*GIVEN TEXT*:

━━━━━━

SpaceX Offers Cursor $60 Billion Buyout or $10 Billion to Train AI
SpaceX moved before Cursor could close a $2B round — the funding data shows why every mid-size AI startup is now asking the same question about itself.

A rocket company offered a top AI coding startup a choice: sell for $60 billion, or take $10 billion to train AI models on SpaceX's computers instead. SpaceX made this offer to Cursor (an AI tool that helps software developers write code) before Cursor could close a separate $2 billion funding round, according to Reuters and TechCrunch. SpaceX holds the option to exercise either path. Cursor does not hold an option on SpaceX.
On a crossover episode of the Latent Space and Unsupervised Learning podcasts published Thursday, AI analyst swyx was asked whether the companies that supply foundation AI models have begun competing with the startups built on top of them. "Mid-size startups," he said. "Yes." The company most exposed is not the early-stage startup still burning through initial funding. It is the company with a working product whose supplier has noticed, and whose supplier can now replicate it.
Cursor already trains its own models for coding tasks, per its company blog. SpaceX's binary offer funnels compute and training data toward the next generation of that capability. Most AI companies do not have the leverage to attract that arrangement.

━━━━━━

*RECORD SET*:
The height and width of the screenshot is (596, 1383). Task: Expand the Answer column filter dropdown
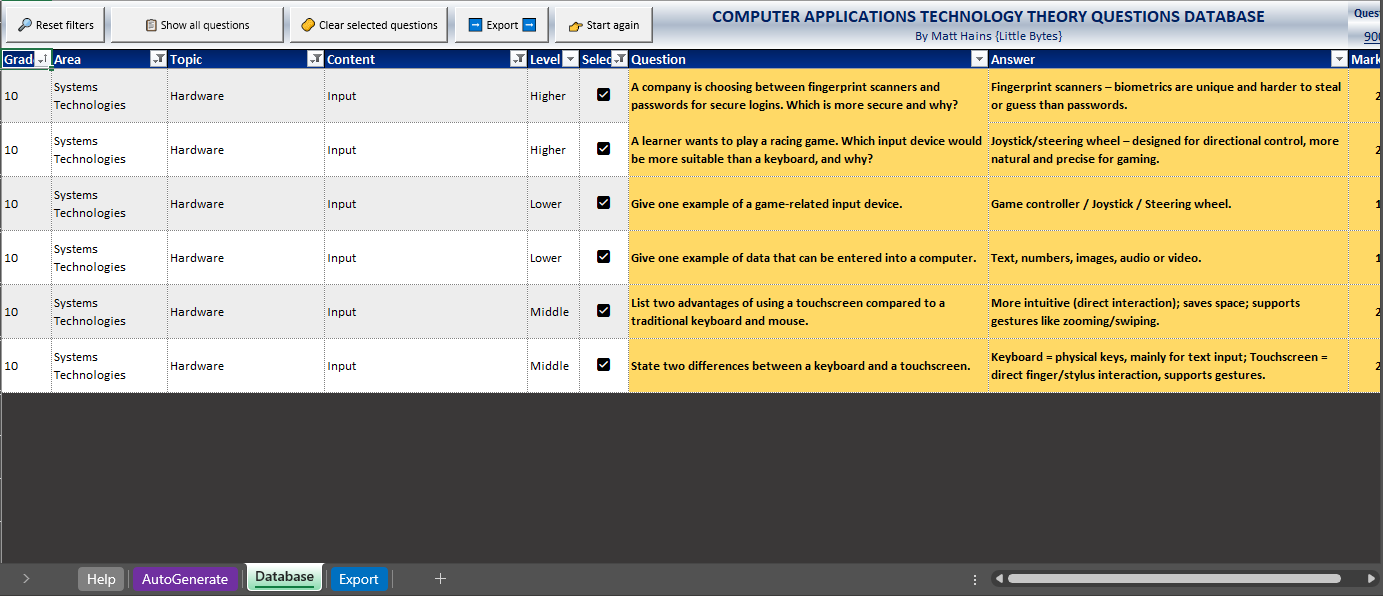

━━━━━━

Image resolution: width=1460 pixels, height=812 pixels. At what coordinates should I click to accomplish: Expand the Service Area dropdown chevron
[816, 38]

━━━━━━

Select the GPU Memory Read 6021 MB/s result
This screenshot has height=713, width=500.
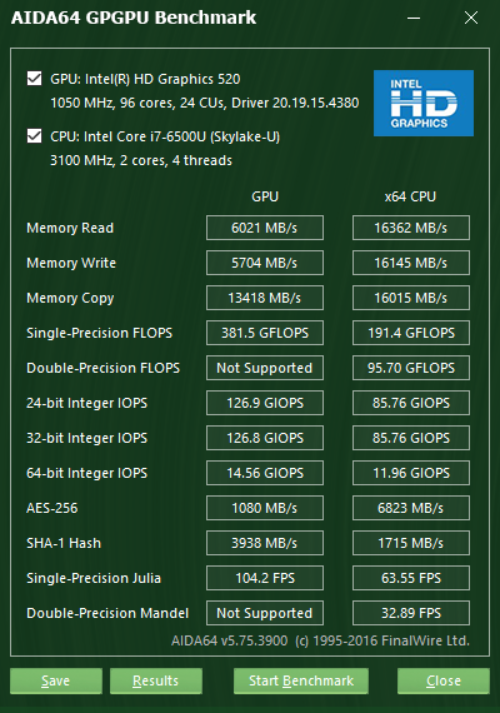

━━━━━━

*WHAT THIS EXERCISE ASKS*:
1: Decide whether each statement agrees with the article on SpaceX's offer to Cursor. Answer yes or no for each, quoting the words of the article that settle it.
(a) SpaceX made its offer after Cursor had closed a $2 billion funding round.
(b) Cursor holds an option on SpaceX.
(c) Cursor already trains its own models for coding tasks.
2: In the article on SpaceX's offer to Cursor, which two podcasts shared the crossover episode where swyx spoke?
3: Carry on the article on SpaceX's offer to Cursor, picking up after its final sentence.

*TASK ANSWERS*:
1:
(a) No: "before Cursor could close a separate $2 billion funding round"
(b) No: "Cursor does not hold an option on SpaceX."
(c) Yes: "Cursor already trains its own models for coding tasks"

2: Latent Space and Unsupervised Learning.

3:
The funding data shows how narrow the escape routes have become. Four companies (OpenAI, Anthropic, xAI, and Waymo) absorbed $188 billion in the first quarter of 2026, roughly 65 percent of all global venture investment, according to Crunchbase. More AI startups failed in that quarter than in all of 2023, 2024, and 2025 combined, per AImojo, a funding tracking service. Revenue multiples have compressed to 15 to 20 times annual recurring revenue, the ratio investors use to value software companies, down from the 30 times plus common at the 2023 peak. The rate at which AI startups advance from early funding to a larger growth round dropped to 18 percent, from 24 percent in 2024. And 40 percent of AI startups launched in 2024 are already dead within 24 months, per AI Empire Media. U.S. AI companies captured 75 percent of all global AI investment last year, $194 billion of roughly $260 billion invested worldwide, per Rest of World, citing OECD data.
What to watch: whether any other mid-size AI companies announce proprietary model training programs in the next two quarters, and whether any major foundation model company makes an explicit move into a specific vertical category rather than remaining general-purpose. If a model company acquires a mid-size AI startup primarily for its customer data rather than its engineering team, that is the clearest signal the consolidation has completed.
Whether the squeeze on mid-size AI startups is temporary correction or permanent restructuring is still an open question. The optimists argue that every technology wave produces a shakeout and the survivors emerge stronger. But the seed-to-growth conversion rate narrowed by six percentage points in a single year and revenue multiples halved. That pattern does not look like a normal correction.